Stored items
····················

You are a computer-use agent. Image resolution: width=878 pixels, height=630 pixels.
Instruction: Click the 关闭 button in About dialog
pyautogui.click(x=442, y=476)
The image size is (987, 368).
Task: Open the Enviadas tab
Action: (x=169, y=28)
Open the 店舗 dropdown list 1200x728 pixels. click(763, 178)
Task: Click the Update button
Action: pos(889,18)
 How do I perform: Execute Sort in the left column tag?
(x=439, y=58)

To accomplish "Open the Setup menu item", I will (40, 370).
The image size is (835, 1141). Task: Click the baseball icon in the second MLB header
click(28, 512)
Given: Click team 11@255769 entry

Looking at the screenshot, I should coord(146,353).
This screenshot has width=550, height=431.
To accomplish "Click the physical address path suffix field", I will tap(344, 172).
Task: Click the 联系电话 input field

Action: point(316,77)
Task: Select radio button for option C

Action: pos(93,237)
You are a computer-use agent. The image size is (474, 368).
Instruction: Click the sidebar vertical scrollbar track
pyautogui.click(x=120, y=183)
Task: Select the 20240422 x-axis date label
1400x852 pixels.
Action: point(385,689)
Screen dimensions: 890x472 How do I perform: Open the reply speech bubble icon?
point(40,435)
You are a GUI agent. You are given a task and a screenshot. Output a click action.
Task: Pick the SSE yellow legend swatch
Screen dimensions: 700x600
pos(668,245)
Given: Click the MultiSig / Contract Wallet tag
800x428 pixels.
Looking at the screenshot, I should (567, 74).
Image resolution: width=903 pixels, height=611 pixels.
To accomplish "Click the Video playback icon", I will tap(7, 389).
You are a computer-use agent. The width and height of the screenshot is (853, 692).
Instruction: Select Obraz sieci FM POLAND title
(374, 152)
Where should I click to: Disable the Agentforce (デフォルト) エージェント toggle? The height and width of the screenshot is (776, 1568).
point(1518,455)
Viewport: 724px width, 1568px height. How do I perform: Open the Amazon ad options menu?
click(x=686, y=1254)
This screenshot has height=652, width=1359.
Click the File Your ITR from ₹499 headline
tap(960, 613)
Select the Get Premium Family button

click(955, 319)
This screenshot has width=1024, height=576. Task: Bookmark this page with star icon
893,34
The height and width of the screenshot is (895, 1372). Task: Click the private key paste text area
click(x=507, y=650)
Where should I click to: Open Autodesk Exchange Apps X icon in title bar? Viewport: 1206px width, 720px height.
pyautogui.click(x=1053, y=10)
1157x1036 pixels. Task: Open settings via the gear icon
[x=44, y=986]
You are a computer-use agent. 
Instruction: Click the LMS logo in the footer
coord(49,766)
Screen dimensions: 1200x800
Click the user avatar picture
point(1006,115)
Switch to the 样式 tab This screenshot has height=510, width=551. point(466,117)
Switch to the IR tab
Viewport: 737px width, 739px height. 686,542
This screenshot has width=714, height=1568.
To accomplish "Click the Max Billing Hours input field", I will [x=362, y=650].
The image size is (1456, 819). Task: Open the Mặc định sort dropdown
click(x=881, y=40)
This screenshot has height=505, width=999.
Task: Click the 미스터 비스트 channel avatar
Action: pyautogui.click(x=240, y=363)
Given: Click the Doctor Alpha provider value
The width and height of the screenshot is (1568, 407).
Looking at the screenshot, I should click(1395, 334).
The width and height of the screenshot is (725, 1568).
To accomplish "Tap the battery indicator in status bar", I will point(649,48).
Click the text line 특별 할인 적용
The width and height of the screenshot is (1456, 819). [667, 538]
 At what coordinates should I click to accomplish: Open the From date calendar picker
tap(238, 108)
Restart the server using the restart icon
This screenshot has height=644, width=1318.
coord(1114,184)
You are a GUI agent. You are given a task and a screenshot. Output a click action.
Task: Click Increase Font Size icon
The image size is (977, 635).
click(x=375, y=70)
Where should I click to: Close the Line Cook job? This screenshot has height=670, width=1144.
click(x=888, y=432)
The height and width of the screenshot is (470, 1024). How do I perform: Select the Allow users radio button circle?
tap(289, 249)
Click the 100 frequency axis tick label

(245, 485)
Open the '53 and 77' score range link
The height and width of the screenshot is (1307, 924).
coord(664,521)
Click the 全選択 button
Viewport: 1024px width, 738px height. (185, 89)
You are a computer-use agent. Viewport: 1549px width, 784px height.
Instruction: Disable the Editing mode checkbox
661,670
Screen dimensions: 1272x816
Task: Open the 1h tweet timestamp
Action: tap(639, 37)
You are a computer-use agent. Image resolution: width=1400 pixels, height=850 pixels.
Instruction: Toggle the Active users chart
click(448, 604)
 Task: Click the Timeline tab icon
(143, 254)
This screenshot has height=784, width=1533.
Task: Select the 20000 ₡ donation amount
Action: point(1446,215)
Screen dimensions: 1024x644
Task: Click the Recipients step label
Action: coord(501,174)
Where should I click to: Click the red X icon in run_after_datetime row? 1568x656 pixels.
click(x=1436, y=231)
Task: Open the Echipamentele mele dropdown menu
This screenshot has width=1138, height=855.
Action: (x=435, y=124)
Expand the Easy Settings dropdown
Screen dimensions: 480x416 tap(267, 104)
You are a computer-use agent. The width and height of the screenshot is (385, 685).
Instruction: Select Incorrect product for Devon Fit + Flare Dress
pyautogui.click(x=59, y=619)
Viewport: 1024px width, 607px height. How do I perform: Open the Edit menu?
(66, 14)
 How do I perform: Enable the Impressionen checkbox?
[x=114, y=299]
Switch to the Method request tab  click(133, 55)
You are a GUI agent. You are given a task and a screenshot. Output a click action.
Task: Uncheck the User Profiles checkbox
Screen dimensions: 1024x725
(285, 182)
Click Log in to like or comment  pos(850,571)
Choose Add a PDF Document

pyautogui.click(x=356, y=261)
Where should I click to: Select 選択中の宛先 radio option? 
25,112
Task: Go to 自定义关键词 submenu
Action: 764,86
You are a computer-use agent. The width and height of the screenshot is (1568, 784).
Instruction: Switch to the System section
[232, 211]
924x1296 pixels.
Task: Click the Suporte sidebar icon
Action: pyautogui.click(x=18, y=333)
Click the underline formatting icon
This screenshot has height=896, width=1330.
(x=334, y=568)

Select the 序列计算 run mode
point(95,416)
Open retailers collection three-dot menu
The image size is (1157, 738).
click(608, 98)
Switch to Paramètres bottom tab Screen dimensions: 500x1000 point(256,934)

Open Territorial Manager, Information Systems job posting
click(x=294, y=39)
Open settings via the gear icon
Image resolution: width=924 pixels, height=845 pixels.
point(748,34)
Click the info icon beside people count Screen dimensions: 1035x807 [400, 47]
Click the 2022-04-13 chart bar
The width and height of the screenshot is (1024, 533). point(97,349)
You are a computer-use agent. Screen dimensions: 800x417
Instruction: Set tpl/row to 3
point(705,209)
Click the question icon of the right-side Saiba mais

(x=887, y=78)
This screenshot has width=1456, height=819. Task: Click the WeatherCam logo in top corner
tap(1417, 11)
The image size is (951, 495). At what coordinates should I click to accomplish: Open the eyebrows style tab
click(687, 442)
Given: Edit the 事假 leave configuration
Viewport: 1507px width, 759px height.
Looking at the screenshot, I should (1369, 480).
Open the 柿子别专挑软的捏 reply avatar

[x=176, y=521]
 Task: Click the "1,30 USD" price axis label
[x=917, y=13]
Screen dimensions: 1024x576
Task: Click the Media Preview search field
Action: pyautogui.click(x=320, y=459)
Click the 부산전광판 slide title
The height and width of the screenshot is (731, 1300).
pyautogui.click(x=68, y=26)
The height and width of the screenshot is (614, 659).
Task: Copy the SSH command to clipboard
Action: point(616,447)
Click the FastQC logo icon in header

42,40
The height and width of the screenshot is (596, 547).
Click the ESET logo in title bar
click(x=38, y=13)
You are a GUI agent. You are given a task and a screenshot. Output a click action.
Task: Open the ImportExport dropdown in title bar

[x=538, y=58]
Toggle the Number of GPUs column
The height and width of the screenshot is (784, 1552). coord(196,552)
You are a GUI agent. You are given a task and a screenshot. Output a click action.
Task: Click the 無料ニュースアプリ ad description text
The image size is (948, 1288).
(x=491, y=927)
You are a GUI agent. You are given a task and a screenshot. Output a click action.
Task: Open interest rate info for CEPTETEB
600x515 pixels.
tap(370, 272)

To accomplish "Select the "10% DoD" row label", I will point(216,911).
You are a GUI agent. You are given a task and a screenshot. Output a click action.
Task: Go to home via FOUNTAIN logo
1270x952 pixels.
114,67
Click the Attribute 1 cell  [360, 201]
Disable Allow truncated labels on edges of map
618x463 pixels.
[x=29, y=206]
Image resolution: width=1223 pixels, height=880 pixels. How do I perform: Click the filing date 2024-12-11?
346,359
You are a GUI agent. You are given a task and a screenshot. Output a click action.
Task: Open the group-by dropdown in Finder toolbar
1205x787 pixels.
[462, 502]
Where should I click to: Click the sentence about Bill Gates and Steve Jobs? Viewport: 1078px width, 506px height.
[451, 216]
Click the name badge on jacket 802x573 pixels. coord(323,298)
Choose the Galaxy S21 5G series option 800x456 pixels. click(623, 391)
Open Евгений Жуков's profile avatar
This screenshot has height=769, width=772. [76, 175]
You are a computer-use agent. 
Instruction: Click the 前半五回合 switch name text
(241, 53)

····················

• Exercise description:
After locating the line with "Screen dimensions: 1024x725" above, return that line and every later line through the one with "is (1568, 784).", word for word and with nothing else.

• Solution to the problem:
Screen dimensions: 1024x725
(285, 182)
Click Log in to like or comment  pos(850,571)
Choose Add a PDF Document

pyautogui.click(x=356, y=261)
Where should I click to: Select 選択中の宛先 radio option? 
25,112
Task: Go to 自定义关键词 submenu
Action: 764,86
You are a computer-use agent. The width and height of the screenshot is (1568, 784).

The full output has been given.